TEXT SEGMENT ::
--- START ---

On September 23, 2010, Ligue 2 club Évian Thonon Gaillard confirmed on its website that the club had signed Westberg. Prior to signing with the club, Westberg had been training with the reserve team of his former club Troyes in order to maintain his fitness. He made his debut four days later in a league match against Boulogne. On January 9, 2011, Westberg started in goal in Évian's 3–1 upset victory over the defending league champions Marseille in the Coupe de France.

On 20 May, he was in goal during a 1–2 away victory at Stade de Reims which saw his team gaining promotion to Ligue 1.

===Sarpsborg 08===
On March 29, 2015, Tippeligaen club Sarpsborg 08 confirmed the contract.

===Tours FC===
On July 22, 2015, Westberg signed with Ligue 2 side Tours FC.

===Toronto FC===
After two and a half years with AJ Auxerre, he moved to Toronto FC in February 2019. Initially signed to be the backup goalkeeper to Alex Bono, he quickly won the starting role, earning a two-year contract extension with an option for a third, in January 2020. In December 2021 Toronto picked up Westerberg's contract option, keeping him through 2022. After the end of the 2022 season, he departed the club, upon the expiry of his contract.

--- END ---

WORK ORDER 1 ::
Translate this sentence from the career summary into Spanish: "On July 22, 2015, Westberg signed with Ligue 2 side Tours FC."
WORK ORDER 2 ::
Extend the summary of Westberg's goalkeeping career with a few sentences that pick up after its final line.

(Extracted records)
--- START ---

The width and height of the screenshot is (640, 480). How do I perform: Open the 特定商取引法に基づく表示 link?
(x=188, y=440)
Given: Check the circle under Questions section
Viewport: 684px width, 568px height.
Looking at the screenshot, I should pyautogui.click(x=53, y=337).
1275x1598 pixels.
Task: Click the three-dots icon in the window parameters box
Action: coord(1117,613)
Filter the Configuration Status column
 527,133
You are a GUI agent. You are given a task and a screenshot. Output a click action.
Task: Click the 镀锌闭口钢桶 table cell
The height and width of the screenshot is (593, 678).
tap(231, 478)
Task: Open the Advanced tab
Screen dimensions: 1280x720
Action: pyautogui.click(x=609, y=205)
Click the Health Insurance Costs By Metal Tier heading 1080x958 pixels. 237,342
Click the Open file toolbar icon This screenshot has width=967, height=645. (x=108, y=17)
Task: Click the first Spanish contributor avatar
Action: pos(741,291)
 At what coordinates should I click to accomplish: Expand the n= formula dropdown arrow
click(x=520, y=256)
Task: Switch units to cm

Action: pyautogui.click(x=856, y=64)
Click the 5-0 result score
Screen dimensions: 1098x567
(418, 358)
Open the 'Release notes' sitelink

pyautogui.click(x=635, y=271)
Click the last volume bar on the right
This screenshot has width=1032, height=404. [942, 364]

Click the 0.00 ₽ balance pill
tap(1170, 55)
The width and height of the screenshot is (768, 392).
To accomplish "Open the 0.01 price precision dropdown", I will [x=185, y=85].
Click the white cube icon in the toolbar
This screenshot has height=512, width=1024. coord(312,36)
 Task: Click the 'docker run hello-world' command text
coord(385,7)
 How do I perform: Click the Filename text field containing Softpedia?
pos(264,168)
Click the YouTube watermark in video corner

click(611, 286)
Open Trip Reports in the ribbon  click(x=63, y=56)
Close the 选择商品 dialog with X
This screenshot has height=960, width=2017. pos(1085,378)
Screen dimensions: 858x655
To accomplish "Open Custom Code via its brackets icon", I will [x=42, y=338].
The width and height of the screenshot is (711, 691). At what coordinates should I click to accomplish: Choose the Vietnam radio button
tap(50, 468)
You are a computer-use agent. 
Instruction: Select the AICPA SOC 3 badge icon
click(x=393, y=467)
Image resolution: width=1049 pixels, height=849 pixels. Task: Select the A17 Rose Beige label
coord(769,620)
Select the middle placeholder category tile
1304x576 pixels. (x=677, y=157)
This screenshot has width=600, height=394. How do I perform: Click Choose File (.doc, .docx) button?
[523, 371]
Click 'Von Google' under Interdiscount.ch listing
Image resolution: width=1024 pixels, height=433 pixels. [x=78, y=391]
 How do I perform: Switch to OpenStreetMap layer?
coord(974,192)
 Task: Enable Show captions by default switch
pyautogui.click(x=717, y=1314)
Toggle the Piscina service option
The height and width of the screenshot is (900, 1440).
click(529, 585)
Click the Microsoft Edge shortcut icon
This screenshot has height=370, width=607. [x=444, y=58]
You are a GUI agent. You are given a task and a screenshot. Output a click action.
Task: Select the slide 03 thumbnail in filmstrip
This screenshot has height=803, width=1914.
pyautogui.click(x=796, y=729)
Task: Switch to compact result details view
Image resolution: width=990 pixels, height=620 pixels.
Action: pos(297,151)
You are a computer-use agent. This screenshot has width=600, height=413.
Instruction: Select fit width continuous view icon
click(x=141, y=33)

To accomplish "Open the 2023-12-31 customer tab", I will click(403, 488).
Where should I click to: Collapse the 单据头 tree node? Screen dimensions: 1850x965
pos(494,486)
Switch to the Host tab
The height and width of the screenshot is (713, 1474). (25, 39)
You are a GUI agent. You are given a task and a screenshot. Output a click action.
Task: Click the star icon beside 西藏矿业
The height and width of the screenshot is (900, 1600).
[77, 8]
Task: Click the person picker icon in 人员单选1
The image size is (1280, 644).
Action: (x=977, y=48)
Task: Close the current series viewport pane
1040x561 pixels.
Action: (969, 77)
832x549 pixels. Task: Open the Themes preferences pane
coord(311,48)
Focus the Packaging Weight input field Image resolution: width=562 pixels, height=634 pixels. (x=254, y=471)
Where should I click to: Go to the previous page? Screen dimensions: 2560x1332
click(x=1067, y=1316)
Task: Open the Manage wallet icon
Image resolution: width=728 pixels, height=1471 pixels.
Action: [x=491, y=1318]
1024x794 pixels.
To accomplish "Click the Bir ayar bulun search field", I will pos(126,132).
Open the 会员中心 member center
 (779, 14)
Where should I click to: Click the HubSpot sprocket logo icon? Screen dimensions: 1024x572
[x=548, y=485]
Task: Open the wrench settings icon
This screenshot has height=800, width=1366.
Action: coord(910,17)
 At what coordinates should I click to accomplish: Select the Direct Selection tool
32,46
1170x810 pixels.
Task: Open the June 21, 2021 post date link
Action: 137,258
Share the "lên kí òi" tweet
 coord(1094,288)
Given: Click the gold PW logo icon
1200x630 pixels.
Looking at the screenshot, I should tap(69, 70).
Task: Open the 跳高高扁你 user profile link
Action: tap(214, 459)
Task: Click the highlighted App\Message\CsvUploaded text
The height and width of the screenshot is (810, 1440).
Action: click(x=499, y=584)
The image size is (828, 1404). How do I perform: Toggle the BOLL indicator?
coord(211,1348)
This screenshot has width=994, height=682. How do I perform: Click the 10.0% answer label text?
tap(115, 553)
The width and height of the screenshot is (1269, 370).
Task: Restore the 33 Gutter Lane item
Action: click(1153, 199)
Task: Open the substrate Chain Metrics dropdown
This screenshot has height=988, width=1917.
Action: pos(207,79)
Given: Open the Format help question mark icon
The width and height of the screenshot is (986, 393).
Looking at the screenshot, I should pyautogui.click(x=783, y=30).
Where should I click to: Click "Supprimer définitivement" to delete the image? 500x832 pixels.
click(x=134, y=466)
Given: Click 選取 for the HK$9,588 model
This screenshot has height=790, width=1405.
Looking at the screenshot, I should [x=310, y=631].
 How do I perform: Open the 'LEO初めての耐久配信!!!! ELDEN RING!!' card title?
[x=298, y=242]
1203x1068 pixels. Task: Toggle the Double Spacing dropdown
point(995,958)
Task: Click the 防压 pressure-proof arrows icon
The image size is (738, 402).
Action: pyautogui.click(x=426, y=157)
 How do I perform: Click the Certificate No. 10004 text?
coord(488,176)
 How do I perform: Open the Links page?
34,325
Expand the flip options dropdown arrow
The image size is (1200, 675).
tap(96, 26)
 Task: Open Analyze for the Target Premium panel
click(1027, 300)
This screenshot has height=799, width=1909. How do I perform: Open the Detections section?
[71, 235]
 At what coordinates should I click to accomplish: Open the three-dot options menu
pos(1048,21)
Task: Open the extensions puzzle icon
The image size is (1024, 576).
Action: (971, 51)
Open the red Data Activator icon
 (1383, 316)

--- END ---

FINAL ANSWER 1 ::
El 22 de julio de 2015, Westberg firmó con el Tours FC, club de la Ligue 2.

FINAL ANSWER 2 ::
===Atlanta United===
On December 23, 2022, it was announced that Westberg would join MLS side Atlanta United for their 2023 season. He later re-signed with the club for the 2024 season.

On November 26, 2024, Atlanta United announced that Westberg had retired.

==International career==
Though born in France, Westberg opted to represent the United States. Westberg's father, an American, reached out to the United States Soccer Federation, which led to the federation sending scouts John Hackworth and Peter Mellor of the United States under-17 team to watch him. Westberg made his first major tournament appearance with the under-17 team at the 2003 FIFA U-17 World Championship, held in Finland, where he served as backup keeper to Phil Marfuggi. The United States reached the quarter-finals, where they lost 0–3 to Brazil. Westberg's only appearance in the competition was in an 0–2 defeat to Spain, in which he allowed goals from Cesc Fàbregas and Jurado.